Der dampfgetriebene Artillerietraktor von Nicholas Cugnot in 1:43

Ich hatte dagegen den Begriff Automobil generell auf pferdelose Kraftfahrzeuge gemünzt und daher den Dampftraktor „Fardier“ von Nicholas Cugnot als erstes taugliches Auto unserer Geschichte betrachtet. Wie erwähnt, vor allem eine semantische Frage.

Was vom Lateinischen her eigentlich eher Ipsomobil genannt werden sollte, nach dem Griechischen ein Autokinet wäre, also ein Selbstbeweger dank Motorkraft, hat demnach sehr deutlich bei Benz erstmals die meisten nützlichen Merkmale in einer Fahrzeugart vereinigt.
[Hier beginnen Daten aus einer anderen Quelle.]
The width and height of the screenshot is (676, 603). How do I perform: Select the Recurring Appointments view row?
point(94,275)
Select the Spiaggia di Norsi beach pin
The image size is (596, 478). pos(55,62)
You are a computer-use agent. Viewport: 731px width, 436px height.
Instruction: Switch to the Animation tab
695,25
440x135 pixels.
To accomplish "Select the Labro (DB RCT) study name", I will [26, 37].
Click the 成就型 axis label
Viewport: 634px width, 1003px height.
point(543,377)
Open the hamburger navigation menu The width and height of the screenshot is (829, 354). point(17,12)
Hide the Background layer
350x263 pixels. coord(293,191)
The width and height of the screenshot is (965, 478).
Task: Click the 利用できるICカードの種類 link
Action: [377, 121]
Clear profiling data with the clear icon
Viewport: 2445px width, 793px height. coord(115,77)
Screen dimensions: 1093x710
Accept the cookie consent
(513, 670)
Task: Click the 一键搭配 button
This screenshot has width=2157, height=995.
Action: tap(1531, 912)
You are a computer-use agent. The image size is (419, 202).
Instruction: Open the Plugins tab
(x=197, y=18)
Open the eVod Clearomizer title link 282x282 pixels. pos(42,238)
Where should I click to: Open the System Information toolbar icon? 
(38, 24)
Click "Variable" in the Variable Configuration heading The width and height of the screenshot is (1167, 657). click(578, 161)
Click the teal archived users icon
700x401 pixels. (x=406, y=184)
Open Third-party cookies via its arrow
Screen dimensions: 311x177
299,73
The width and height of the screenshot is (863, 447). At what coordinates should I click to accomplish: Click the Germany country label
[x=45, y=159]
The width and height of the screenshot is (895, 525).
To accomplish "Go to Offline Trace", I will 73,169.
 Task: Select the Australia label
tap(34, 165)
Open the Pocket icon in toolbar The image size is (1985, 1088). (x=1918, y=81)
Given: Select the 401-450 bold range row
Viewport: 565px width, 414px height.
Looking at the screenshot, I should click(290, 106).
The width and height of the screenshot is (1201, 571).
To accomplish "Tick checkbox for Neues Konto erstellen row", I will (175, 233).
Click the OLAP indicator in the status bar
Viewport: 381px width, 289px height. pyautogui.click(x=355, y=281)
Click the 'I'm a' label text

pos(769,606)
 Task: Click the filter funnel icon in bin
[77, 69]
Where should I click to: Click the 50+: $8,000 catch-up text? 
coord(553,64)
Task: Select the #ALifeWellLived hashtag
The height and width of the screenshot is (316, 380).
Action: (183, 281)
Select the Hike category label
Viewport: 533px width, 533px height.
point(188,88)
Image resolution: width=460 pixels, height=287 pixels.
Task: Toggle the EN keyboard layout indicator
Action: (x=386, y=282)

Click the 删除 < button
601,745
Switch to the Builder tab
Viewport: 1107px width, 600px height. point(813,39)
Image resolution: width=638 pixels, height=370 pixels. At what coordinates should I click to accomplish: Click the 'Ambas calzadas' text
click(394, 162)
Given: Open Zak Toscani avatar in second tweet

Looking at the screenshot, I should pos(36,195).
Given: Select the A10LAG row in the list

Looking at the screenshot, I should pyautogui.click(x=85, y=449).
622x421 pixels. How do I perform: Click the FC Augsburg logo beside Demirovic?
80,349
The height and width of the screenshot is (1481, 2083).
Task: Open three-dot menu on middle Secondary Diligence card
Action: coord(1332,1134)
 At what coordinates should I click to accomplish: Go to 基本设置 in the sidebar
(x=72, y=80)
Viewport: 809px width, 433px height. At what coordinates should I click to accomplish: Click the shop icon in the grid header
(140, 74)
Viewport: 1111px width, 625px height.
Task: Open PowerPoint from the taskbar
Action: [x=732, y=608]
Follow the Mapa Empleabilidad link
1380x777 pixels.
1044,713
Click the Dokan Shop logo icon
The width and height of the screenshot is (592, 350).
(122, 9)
Lanner: „Je größer die ungefederten Massen sind, desto größer muß die Stabilität des Rahmens werden. Und damit alles noch schwerer. Das ewige Manko der schnellen Kutschen mit hohen Rädern. Wirklich schnell und leicht waren nur die Einachsigen.“

Wäre noch die Arbeit von Siegfried Marcus zu erwähnen. Es gab mehrmals heftige Debatten, ob denn nun der Zweite Marcus-Wagen falsch datiert worden sei, ob Benz oder Marcus schneller gewesen wären. Diese Debatte ist für mich eher akademischer Art.

Ich halte das Fahrzeug für das einzige Beispiel jener Zeit, bei dem Motorentwicklung und das Entwerfen eines passenden Chassis Hand in Hand gingen. Aber der Wagen blieb ein Unikat, diese Geschichte endete mit technischen Zeichnungen des Dritten Marcus-Wagens. Das bestätigt den Rang von Carl Benz.